I have what I think is a '95 1132 (mod#38580 ser#59006 ) in excellent condition that I thought of swapping with a 80's ST1032 (model#924073 ser#7061) which the better machine? I would like to find out the date of the Ariens for sure. I need to find an electric starter for the Ariens
Before I knew what I was doing, I use to have the augers scraping the surface to get as much snow off before I realized that I was wearing them down. I don't know how much I took off, it's about 3 3/8" from drum to tip of auger blade, I ALWAYS prefer old iron over newer.


----------



## UNDERTAKER (Dec 30, 2013)

keep the POWERSHIFT. ALOHA to the forms.


----------



## UNDERTAKER (Dec 30, 2013)

post pic's of that auger issue. the scraper bar should be 1/8 of an inch above the ground. the POWERSHIFT is old iron. let me know.


----------



## UNDERTAKER (Dec 30, 2013)

depending on were u live. and the condition of that POWERSHIFT, I just might be in the market to take it off your hands...


----------



## Nubian (Aug 17, 2014)

*Big East!*



POWERSHIFT93 said:


> depending on were u live. and the condition of that POWERSHIFT, I just might be in the market to take it off your hands...


I am not looking to sell but to give to my sis, because it starts and runs like a gem and really throws. So it won't give her any problems. The ariens I can work on at my leisure. I've had this unit since '96 bought it off original owner in excellent condition. Was my only unit until '01 then relegated to back up role since and hardly ever used. I am leaning towards giving it to my sis, now that I have just removed the scraper bar and shoes, for maintenance. Shoes are SOLID thick heavy steel. Can not say same for auger housing, seems like light gauge metal was used, very disappointed and surprised for a '95. Bottom front edge are bent inwards will post pictures. 
next ?
which is the better engine the 11hp Briggs or the 10hp Tecumseh?


----------



## detdrbuzzard (Jan 20, 2012)

sounds like you will have the ariens and the toro so compare them when it snows and keep the one you like best


----------



## Nubian (Aug 17, 2014)

detdrbuzzard said:


> sounds like you will have the ariens and the toro so compare them when it snows and keep the one you like best


 Won't have them side by side. Ariens is being delivered to my sis in boston.
Was more interested in the quality, which is the better built machine, I was thinking maybe the Ariens was built with heavier gauge steel because it's older.
Also why is Ariens, who has a good rep. using Tecumseh engines when no one has anything good to say about them? they upgrade to B&S.


----------



## UNDERTAKER (Dec 30, 2013)

Nubian said:


> I am not looking to sell but to give to my sis, because it starts and runs like a gem and really throws. So it won't give her any problems. The ariens I can work on at my leisure. I've had this unit since '96 bought it off original owner in excellent condition. Was my only unit until '01 then relegated to back up role since and hardly ever used. I am leaning towards giving it to my sis, now that I have just removed the scraper bar and shoes, for maintenance. Shoes are SOLID thick heavy steel. Can not say same for auger housing, seems like light gauge metal was used, very disappointed and surprised for a '95. Bottom front edge are bent inwards will post pictures.
> next ?
> which is the better engine the 11hp Briggs or the 10hp Tecumseh?

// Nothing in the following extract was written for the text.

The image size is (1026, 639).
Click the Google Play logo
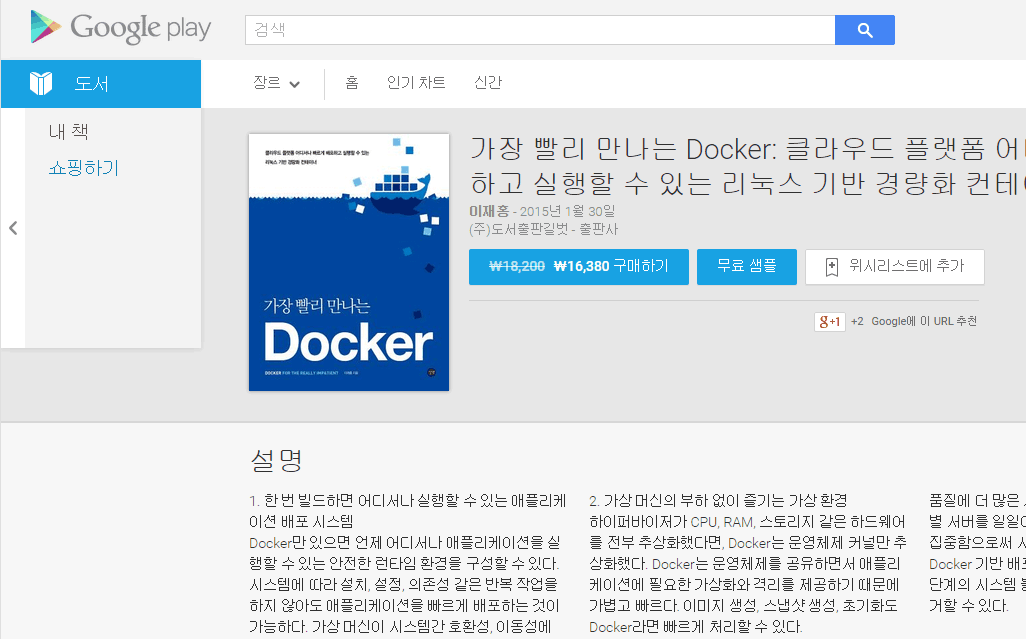pos(120,28)
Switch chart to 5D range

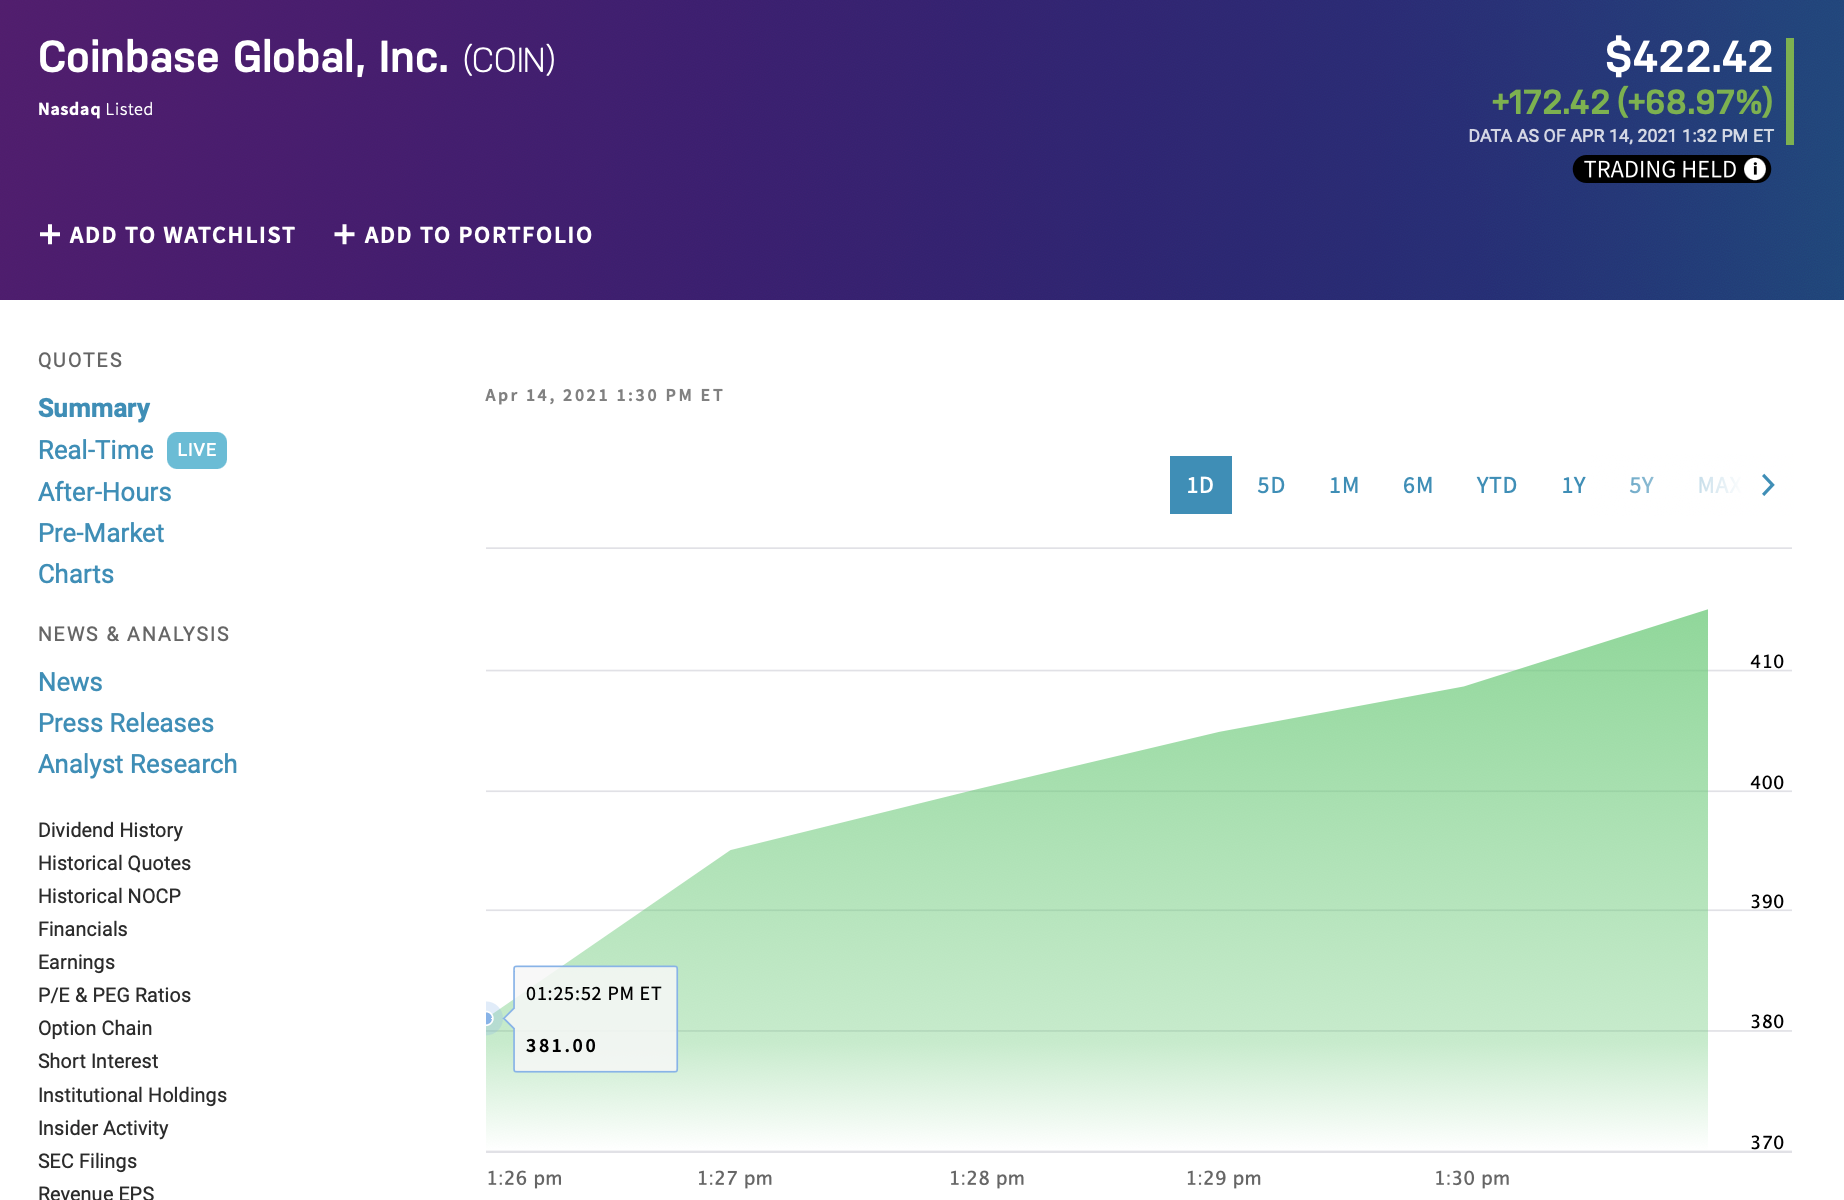point(1270,485)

 THE 11hp BRIGGS IS a way better engine. those tecumsaparts are known to throw a rod.


----------



## UNDERTAKER (Dec 30, 2013)

all those side panels bend in ward. that is how they were designed. also on those drum augers even the real old ones will bend. I think it because of the spot welds. I just got new side panels last year for THE MASTERPIECE. and they bend in. because of the design of the POWERSHIFT feature they had to use a lighter gauge metal. to off set the weight for the transfer of power for the wheels to shift. make no mistake about it. that metal will hold up to any kind of abuse. THAT IS NOT CHEAP METAL ON THERE.


----------